So here is Eagleman in Incognito, following the improbable thought experiment he has just proposed that could have come out of one of Kripal's books. I offer this in lieu of the review essay I know I will never get round to writing: "Knowing as little as we do at this point in history, we must retain concepts like this [improbable but possible idea] in the large filing cabinet of ideas that we cannot yet rule in favor of or against. So even though few working scientists will design experiments around eccentric hypotheses, ideas always need to be proposed and nurtured as possibilities until evidence weighs in one way or the other."

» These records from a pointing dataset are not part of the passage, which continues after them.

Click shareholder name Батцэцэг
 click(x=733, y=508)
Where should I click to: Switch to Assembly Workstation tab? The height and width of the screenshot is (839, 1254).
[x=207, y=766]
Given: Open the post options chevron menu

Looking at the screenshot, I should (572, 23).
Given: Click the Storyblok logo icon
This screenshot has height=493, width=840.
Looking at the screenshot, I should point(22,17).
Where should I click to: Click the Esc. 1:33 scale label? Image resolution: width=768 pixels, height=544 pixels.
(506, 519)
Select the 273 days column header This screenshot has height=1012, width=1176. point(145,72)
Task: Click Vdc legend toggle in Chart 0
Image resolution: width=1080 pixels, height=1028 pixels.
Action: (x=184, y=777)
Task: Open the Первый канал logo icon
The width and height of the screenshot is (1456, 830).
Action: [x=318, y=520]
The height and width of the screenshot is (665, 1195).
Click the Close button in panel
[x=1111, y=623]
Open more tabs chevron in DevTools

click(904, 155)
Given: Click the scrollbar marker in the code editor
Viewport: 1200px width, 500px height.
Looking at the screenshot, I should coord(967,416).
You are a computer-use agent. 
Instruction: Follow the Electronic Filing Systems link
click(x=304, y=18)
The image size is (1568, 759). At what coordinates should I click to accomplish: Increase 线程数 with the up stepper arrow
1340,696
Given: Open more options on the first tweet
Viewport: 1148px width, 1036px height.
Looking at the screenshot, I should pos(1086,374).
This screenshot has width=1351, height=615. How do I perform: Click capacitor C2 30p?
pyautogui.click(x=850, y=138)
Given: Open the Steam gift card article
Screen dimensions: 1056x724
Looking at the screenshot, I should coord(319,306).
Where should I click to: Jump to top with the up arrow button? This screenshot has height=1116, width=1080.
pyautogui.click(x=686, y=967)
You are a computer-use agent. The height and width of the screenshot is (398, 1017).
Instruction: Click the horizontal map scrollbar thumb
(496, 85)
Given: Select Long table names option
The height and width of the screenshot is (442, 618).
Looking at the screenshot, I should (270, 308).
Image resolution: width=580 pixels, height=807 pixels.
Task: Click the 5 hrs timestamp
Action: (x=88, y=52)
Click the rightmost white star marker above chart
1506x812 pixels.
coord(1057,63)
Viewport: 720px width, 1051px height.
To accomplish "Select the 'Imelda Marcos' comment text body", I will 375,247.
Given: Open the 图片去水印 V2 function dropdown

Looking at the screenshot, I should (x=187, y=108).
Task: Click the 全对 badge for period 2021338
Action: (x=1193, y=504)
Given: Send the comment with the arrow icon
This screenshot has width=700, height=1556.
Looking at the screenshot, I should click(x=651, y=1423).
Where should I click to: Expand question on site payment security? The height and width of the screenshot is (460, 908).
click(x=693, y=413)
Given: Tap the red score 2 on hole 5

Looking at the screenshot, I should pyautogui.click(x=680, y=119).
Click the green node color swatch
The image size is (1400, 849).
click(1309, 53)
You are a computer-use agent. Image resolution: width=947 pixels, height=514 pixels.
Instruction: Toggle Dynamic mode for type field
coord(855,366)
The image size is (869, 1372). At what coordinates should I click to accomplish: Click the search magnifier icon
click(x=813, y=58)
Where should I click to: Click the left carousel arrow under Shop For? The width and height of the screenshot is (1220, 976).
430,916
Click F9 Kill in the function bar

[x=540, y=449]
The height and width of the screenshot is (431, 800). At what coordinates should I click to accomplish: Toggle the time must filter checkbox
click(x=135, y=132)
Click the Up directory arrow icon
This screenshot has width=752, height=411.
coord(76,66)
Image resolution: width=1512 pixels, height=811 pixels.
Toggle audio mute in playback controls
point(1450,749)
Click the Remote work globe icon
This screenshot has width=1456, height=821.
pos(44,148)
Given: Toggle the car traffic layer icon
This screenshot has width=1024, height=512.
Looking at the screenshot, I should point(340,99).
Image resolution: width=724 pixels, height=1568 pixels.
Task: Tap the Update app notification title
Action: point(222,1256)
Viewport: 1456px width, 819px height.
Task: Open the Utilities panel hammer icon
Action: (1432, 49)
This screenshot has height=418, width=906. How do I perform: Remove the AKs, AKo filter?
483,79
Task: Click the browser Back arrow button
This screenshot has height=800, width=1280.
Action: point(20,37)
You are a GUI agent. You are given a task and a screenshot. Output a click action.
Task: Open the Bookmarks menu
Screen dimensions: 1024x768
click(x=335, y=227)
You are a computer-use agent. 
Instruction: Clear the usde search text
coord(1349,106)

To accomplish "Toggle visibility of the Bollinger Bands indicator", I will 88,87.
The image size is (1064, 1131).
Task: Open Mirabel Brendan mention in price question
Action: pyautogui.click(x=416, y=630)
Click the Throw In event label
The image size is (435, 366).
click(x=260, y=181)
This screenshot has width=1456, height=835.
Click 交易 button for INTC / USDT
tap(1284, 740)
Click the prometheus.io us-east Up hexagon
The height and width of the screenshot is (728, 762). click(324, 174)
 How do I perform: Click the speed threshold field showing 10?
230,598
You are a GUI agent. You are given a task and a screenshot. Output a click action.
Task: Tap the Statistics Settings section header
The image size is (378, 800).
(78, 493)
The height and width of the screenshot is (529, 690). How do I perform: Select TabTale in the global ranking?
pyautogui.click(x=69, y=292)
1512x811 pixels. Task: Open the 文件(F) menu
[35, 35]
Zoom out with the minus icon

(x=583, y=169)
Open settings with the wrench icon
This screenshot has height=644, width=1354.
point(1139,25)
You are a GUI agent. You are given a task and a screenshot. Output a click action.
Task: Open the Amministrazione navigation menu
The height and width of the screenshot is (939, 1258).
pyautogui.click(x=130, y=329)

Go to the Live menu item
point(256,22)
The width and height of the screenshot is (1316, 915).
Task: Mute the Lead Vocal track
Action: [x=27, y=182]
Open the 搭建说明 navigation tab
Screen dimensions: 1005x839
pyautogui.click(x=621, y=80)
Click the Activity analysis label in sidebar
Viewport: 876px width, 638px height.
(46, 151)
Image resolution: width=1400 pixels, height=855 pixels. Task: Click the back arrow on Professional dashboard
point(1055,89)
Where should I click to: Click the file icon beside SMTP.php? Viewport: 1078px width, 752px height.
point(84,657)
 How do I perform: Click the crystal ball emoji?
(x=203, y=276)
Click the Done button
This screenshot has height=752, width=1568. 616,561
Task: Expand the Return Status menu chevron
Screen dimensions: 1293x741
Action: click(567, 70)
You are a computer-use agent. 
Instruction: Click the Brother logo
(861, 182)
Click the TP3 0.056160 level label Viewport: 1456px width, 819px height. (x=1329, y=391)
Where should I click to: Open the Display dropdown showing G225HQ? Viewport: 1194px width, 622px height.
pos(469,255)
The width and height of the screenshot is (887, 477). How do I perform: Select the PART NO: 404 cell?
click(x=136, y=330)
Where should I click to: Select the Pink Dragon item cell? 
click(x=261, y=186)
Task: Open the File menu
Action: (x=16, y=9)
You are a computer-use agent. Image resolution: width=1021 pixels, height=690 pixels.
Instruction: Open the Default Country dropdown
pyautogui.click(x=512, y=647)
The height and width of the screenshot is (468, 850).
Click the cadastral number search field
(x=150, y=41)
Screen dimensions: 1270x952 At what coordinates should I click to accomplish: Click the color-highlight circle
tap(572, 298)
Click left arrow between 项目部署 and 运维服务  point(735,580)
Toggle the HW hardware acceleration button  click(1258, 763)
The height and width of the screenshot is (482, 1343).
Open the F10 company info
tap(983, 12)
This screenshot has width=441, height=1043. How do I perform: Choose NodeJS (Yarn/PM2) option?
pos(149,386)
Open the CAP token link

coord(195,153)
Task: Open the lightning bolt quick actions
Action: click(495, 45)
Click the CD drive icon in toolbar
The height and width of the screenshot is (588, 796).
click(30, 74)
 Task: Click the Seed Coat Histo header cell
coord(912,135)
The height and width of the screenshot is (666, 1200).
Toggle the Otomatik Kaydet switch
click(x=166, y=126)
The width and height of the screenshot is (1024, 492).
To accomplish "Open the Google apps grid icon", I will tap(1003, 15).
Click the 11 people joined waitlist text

Eagleman goes on to write that the law of parsimony, a.k.a. Occam's razor, is pretty much useless as a tool for investigation, since "this line of reasoning has failed at least as many times in the past as it has succeeded. For example, it is more parsimonious to assume that the sun goes around the Earth, that atoms at the smallest scale operate in accordance with the same rules that objects at larger scales follow, and that we perceive what is really out there. ...In my view, the argument from parsimony is really no argument at all--it typically functions only to shut down more interesting discussion." [p. 222.]

The discussion would include what sorts of experiments would actually create conditions under which to test some of the more outlandish hypotheses some of Kripal's people have proposed. The empirical circumstances are usually badly described because the participants are operating with unexamined cultural assumptions and inherited terminology.